OUTPUT_IMAGE="\${BINARIES_DIR}/u-boot.bin.nand"
dd if="\${INPUT_IMAGE}" of="\${OUTPUT_IMAGE}" bs=\$(printf "%d" \${BLOCK_SIZE}) conv=sync
EOF
Write SPL, U-Boot and Linux rootfs to the NAND
Type the following to download SPL, U-Boot, the Linux kernel, our DTB, the NAND images and the rootfs to C.H.I.P's DRAM and boot:
D=${BR_DIR}/output/images
sunxi-fel -v -p uboot ${D}/u-boot-sunxi-with-spl.bin \
write 0x42000000 ${D}/zImage \
write 0x43000000 ${D}/sun5i-r8-chip.dtb \
write 0x43400000 ${D}/sunxi-spl.bin.hynix.nand \
write 0x43800000 ${D}/u-boot.bin.nand \
write 0x50000000 ${D}/rootfs.cpio.uboot
Via UART, interrupt U-Boot's auto-boot mechanism, and type the following commands in order to write the SPL and U-Boot images to the NAND and then boot into to the Linux Ramdisk:
nand erase.chip
nand write.raw.noverify 0x43400000 0x0 0x100
nand write.raw.noverify 0x43400000 0x400000 0x100
nand write 0x43800000 0x800000 0x400000
bootz 0x42000000 0x50000000 0x43000000
In Linux, run these commands to create the UBIFS on the NAND rootfs partition and then copy the rootfs from the ramdisk to the NAND.
mtdinfo
mtdinfo /dev/mtd0
flash_erase /dev/mtd4 0 2035
ubiformat -y /dev/mtd4
ubiattach -m 4 # --> generates /dev/ubi0, also displays number of LEBs = e.g. 1952
ubimkvol /dev/ubi0 --name rootfs -S 1952 # --> creates /dev/ubi0_0
mkfs.ubifs /dev/ubi0_0 # --> doesn't really create ubifs
mount -t ubifs /dev/ubi0_0 /mnt # --> ubifs is created as part of mounting
cp -va /bin /boot /crond.reboot /dev /etc /init /lib /lib32 /linuxrc /media /opt /root /sbin /usr /var /mnt # --> copy stuff from ramdisk to nand
cd /mnt
mkdir mnt run proc sys tmp
cd /
umount /mnt
poweroff
Now, remove FEL pin and power on C.H.I.P. Then interrupt U-Boot auto-boot, and type the following to boot from NAND:
ubi part rootfs
ubifsmount ubi0:rootfs
ubifsload 0x42000000 /boot/zImage
ubifsload 0x43000000 /boot/sun5i-r8-chip.dtb
setenv bootargs root=ubi0_0 rootfstype=ubifs ubi.mtd=4 rw earlyprintk waitroot
bootz 0x42000000 - 0x43000000
This still requires manual intervention on the U-Boot command line.

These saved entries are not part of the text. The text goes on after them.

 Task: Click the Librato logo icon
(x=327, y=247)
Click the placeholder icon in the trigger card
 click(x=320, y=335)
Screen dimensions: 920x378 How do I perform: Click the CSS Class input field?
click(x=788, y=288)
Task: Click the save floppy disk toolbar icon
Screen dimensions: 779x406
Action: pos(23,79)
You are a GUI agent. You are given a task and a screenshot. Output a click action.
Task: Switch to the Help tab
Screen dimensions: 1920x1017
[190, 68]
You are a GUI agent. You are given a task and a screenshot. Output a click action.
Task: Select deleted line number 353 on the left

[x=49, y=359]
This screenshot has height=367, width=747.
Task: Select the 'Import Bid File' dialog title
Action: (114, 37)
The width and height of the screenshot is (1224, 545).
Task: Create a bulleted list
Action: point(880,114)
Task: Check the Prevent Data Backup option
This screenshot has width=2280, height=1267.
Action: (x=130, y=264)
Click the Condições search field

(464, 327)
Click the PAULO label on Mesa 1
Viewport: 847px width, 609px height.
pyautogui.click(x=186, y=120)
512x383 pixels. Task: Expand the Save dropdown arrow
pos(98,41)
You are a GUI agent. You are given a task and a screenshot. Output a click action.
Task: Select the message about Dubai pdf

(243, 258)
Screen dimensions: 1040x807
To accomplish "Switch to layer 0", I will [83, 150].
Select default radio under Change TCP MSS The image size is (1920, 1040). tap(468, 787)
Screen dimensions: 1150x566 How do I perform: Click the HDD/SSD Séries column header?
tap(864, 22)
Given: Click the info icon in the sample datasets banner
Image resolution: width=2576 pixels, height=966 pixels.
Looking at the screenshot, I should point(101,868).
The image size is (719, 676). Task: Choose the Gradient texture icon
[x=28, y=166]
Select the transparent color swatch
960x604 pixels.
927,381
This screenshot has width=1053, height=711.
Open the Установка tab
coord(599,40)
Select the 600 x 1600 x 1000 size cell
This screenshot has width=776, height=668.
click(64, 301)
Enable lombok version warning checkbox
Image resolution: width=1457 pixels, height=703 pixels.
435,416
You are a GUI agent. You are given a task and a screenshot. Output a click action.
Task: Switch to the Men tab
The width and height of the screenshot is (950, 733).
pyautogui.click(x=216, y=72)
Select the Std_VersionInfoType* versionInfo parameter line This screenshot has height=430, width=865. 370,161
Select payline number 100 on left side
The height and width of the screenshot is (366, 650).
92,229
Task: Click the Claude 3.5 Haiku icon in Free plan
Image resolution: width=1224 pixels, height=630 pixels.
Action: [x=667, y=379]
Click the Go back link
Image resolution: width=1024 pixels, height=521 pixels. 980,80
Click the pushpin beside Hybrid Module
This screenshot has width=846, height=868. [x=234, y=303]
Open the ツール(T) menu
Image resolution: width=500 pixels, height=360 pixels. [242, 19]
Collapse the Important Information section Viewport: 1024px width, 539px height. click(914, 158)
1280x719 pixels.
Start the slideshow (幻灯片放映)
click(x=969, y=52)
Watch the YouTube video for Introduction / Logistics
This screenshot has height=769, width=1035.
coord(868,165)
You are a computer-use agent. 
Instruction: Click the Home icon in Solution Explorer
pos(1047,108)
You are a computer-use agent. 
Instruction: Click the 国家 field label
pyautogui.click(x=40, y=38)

But: we've booted without using the sunxi-fel tool!
You have probably still connected C.H.I.P to your work station via USB to power it. Try using a power supply or a battery instead - your C.H.I.P is flashed now. The next chapter shows how to automate the flashing and how to boot C.H.I.P without typing commands manually in U-Boot via UART.